From April 2004 to August 2008, 136 patients were enrolled. National Cancer Institute Common Toxicity Criteria 3/4 toxicities attributable to rituximab were general condition, 15%; fatigue, 13%; anaphylaxis, 7%; infection, 3%; glutamic-oxaloacetic transaminase/glutamic-pyruvic transaminase, 8%; no capillary leakage; and no toxic death. Forty-nine patients were not evaluable for response because of withdrawal from the study (n = 16), IT therapy in CNS-negative patients (n = 8), corticosteroid treatment (n = 3), technical inadequacy of response evaluation (n = 21), or no evaluable lesion (n = 1). Of 87 evaluable patients, 36 were responders (RR, 41.4%; 95% CI, 31% to 52%); among them, 27 of 67 with Burkitt lymphoma and seven of 15 with diffuse large B-cell lymphoma. A response was more frequently observed in BM (12 of 18) compared with solid tumor lesions (36 of 108; P = .007).

CONCLUSION

Rituximab is active as a single-agent in pediatric B-NHL even though the RR was lower than requested in the phase II plan.

摘要

目的

利妥昔单抗在儿科 B 细胞非霍奇金淋巴瘤(B-NHL)中的活性尚未确定。

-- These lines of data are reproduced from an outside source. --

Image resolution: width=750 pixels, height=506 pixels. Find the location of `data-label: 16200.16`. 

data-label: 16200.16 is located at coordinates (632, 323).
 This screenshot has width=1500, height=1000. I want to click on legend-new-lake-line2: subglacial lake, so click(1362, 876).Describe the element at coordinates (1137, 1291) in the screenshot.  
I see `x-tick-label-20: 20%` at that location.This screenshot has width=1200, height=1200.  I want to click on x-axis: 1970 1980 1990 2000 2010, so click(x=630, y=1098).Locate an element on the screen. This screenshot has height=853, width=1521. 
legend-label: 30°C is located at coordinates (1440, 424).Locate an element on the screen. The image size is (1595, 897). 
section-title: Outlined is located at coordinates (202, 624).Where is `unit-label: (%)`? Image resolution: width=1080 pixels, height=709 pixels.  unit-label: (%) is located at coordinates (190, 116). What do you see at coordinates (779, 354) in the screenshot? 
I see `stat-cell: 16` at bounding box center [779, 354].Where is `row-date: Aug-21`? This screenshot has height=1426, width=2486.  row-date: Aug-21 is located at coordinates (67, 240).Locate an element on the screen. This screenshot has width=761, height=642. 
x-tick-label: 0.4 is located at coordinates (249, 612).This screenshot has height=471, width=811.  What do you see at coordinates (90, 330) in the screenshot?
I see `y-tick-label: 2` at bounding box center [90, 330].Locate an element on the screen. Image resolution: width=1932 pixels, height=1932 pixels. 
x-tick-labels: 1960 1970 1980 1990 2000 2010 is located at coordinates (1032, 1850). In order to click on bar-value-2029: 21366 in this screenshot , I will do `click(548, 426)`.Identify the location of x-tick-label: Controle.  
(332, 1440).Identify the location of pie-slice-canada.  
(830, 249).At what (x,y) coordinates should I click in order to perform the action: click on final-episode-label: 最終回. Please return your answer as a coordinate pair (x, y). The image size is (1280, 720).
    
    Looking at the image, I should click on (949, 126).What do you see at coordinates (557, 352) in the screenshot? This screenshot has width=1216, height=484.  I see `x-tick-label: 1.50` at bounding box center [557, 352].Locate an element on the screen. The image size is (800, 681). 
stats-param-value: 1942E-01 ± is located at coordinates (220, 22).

我们进行了一项 II 期窗研究,以检查新诊断的儿科 B-NHL 中利妥昔单抗的活性和耐受性。

患者和方法

年龄小于 19 岁、至少有一个可测量部位的 CD20(+) B-NHL 患者符合条件。治疗包括在第 1 天静脉注射 375mg/m(2)的利妥昔单抗;同时治疗包括 rasburicase,IT 三联药物(甲氨蝶呤、阿糖胞苷和泼尼松龙)用于 CNS 阳性患者,仅用于过敏反应的类固醇。反应标准是在利妥昔单抗前 24 小时和第 5 天之前一个至三个病变的两个最大垂直直径的乘积和/或骨髓(BM)或外周血(PB)中blasts 的百分比。反应者有≥25%的至少一个病变或 BM 或 PBblasts 的减少,并且其他部位无疾病进展。反应率(RR)设定为 45%的不利活动或 65%的有利活动。

结果

从 2004 年 4 月至 2008 年 8 月,共纳入 136 例患者。利妥昔单抗相关的国家癌症研究所常见毒性标准 3/4 毒性为一般状况,15%;疲劳,13%;过敏反应,7%;感染,3%;谷草转氨酶/谷丙转氨酶,8%;无毛细血管渗漏;无毒性死亡。由于退出研究(n=16)、CNS 阴性患者的 IT 治疗(n=8)、皮质类固醇治疗(n=3)、反应评估技术不足(n=21)或无可评估病变(n=1),49 例患者无法评估反应。在 87 例可评估患者中,36 例为反应者(RR,41.4%;95%CI,31%至 52%);其中,67 例伯基特淋巴瘤中有 27 例,15 例弥漫性大 B 细胞淋巴瘤中有 7 例。在 BM(12 例)中观察到的反应频率高于实体瘤病变(108 例中的 36 例;P=0.007)。

结论

利妥昔单抗作为单一药物在儿科 B-NHL 中具有活性,尽管 RR 低于 II 期计划要求。